▶ _Yapılacak İş_
Söyleşide "Adana‘ nın Ceyhan" ifadesinden "kelimelerdeyim, noktada, virgüldeyim." ifadesine kadar olan kısmı, sondaki ifade de dahil olmak üzere yeniden yazın. Bunu yaparken "idam cezası" yerine "ölüm cezası" koyun.

▶ _Söyleşi Metni_
- 450 Okunma
- 0 Yorum
- 0 Beğeni
Halk Duyarliligimizi Bile Yitirmeye Basladik
Berivan Güngör: Muhittin Çoban kimdir?
Adana‘ nın Ceyhan ilçesi Mercimek köyünde dünyaya gelmişim ama aslen Kürdüm; Kürt kökenliyim, yani bir çok Kürt gibi asimilasyondan nasibini talihsiz bir şekilde alanlardanım. Babamın işi dolayısıyla 69 yılında Ceyhan dan Adana‘ ya geldik, liseye kadar Adana da okudum. Liseye başlamamla birlikte devrimci mücadelemde başladı. Uzun süreli mapusluk hayatım oldu. 12 Eylülden sonra, 31 Aralık 1980 da yakalandım, uzun ve bıktırıcı yarğılamalar sonucunda önce idam cezası aldım, daha sonra bu cezam müebbet hapis cezasına dönüştürüldü. 91 yılında, Ağustos ayında Şartlı Salıverilenlerin arasında ben de vardım. Bir insan bu kadar olamaz tabii ki. Beni daha iyi tanımanın yolu yazdıklarımın okunmasından geçiyor; çünkü ben tümcelerdeyim, kelimelerdeyim, noktada, virgüldeyim.
Berivan Güngör: Yayınlanmış kaç kitabınız var?

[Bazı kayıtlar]
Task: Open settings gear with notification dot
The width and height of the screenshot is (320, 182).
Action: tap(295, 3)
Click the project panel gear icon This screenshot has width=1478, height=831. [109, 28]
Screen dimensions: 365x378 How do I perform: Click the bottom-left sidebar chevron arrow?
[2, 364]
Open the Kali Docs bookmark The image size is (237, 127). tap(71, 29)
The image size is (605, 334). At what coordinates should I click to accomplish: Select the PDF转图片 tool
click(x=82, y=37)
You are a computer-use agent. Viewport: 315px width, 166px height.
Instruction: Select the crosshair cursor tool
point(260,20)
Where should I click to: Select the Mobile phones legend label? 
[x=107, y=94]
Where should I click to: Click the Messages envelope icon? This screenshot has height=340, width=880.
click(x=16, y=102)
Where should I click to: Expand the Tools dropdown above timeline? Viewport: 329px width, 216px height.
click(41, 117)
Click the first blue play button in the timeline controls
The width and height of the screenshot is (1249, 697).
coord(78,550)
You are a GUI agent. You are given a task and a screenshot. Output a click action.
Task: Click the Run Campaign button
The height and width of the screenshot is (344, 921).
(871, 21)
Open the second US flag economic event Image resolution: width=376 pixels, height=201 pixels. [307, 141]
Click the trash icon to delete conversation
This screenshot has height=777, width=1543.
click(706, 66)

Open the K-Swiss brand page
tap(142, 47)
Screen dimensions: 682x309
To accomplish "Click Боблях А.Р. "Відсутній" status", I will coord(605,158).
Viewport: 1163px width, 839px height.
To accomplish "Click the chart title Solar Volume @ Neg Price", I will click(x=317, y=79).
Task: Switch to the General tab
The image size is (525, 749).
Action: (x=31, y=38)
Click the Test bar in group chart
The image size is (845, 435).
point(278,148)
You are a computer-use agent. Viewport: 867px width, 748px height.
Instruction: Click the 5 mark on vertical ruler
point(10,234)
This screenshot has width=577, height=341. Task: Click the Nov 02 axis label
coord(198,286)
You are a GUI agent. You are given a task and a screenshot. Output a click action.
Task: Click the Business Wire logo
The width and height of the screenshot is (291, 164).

▶ _Tam Çıktı_
Adana‘ nın Ceyhan ilçesi Mercimek köyünde dünyaya gelmişim ama aslen Kürdüm; Kürt kökenliyim, yani bir çok Kürt gibi asimilasyondan nasibini talihsiz bir şekilde alanlardanım. Babamın işi dolayısıyla 69 yılında Ceyhan dan Adana‘ ya geldik, liseye kadar Adana da okudum. Liseye başlamamla birlikte devrimci mücadelemde başladı. Uzun süreli mapusluk hayatım oldu. 12 Eylülden sonra, 31 Aralık 1980 da yakalandım, uzun ve bıktırıcı yarğılamalar sonucunda önce ölüm cezası aldım, daha sonra bu cezam müebbet hapis cezasına dönüştürüldü. 91 yılında, Ağustos ayında Şartlı Salıverilenlerin arasında ben de vardım. Bir insan bu kadar olamaz tabii ki. Beni daha iyi tanımanın yolu yazdıklarımın okunmasından geçiyor; çünkü ben tümcelerdeyim, kelimelerdeyim, noktada, virgüldeyim.